# EXERCISE DIRECTIONS:
Set down, exactly and in full, the line holding "Gallery (116, 120)" and all the lines after it until the listing ends, and nothing else.

---+---

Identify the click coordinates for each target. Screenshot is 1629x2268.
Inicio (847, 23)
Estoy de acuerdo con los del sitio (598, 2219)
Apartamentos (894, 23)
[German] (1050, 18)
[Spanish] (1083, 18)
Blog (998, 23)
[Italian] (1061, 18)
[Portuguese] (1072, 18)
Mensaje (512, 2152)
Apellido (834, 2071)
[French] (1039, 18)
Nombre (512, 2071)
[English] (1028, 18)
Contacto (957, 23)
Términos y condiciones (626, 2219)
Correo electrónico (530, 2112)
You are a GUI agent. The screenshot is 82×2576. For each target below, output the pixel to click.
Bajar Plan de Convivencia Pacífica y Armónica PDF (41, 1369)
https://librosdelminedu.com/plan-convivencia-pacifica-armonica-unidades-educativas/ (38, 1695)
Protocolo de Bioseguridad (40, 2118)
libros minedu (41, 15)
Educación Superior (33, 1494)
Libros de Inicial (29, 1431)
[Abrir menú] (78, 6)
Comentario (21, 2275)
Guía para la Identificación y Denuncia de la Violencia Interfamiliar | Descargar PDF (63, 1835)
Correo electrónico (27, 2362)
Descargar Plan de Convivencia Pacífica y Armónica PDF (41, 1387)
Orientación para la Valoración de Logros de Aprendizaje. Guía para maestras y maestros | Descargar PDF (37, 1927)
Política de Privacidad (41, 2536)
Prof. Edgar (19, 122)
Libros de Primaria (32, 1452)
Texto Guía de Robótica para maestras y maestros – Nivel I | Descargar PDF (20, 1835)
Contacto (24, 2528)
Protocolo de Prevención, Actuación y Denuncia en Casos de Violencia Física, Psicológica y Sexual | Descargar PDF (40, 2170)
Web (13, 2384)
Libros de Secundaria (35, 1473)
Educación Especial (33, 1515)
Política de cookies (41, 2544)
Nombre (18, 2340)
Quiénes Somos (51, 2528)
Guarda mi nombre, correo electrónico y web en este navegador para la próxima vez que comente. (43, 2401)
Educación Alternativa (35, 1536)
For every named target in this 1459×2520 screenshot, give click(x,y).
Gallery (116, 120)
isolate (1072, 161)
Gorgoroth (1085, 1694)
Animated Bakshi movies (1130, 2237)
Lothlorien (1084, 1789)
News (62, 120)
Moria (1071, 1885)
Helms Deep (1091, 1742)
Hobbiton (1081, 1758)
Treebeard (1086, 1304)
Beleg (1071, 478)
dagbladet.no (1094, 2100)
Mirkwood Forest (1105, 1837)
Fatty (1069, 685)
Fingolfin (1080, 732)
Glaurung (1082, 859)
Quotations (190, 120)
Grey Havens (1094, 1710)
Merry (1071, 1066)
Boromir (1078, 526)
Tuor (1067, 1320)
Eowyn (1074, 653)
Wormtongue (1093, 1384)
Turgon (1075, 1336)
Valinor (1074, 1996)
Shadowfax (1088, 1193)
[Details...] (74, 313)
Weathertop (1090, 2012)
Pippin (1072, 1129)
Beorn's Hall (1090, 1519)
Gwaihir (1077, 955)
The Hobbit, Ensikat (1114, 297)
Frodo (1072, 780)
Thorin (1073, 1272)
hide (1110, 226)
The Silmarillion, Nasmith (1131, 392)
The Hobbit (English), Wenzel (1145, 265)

---+---

# THE COMPLETED TASK:
Gallery (116, 120)
isolate (1072, 161)
Gorgoroth (1085, 1694)
Animated Bakshi movies (1130, 2237)
Lothlorien (1084, 1789)
News (62, 120)
Moria (1071, 1885)
Helms Deep (1091, 1742)
Hobbiton (1081, 1758)
Treebeard (1086, 1304)
Beleg (1071, 478)
dagbladet.no (1094, 2100)
Mirkwood Forest (1105, 1837)
Fatty (1069, 685)
Fingolfin (1080, 732)
Glaurung (1082, 859)
Quotations (190, 120)
Grey Havens (1094, 1710)
Merry (1071, 1066)
Boromir (1078, 526)
Tuor (1067, 1320)
Eowyn (1074, 653)
Wormtongue (1093, 1384)
Turgon (1075, 1336)
Valinor (1074, 1996)
Shadowfax (1088, 1193)
[Details...] (74, 313)
Weathertop (1090, 2012)
Pippin (1072, 1129)
Beorn's Hall (1090, 1519)
Gwaihir (1077, 955)
The Hobbit, Ensikat (1114, 297)
Frodo (1072, 780)
Thorin (1073, 1272)
hide (1110, 226)
The Silmarillion, Nasmith (1131, 392)
The Hobbit (English), Wenzel (1145, 265)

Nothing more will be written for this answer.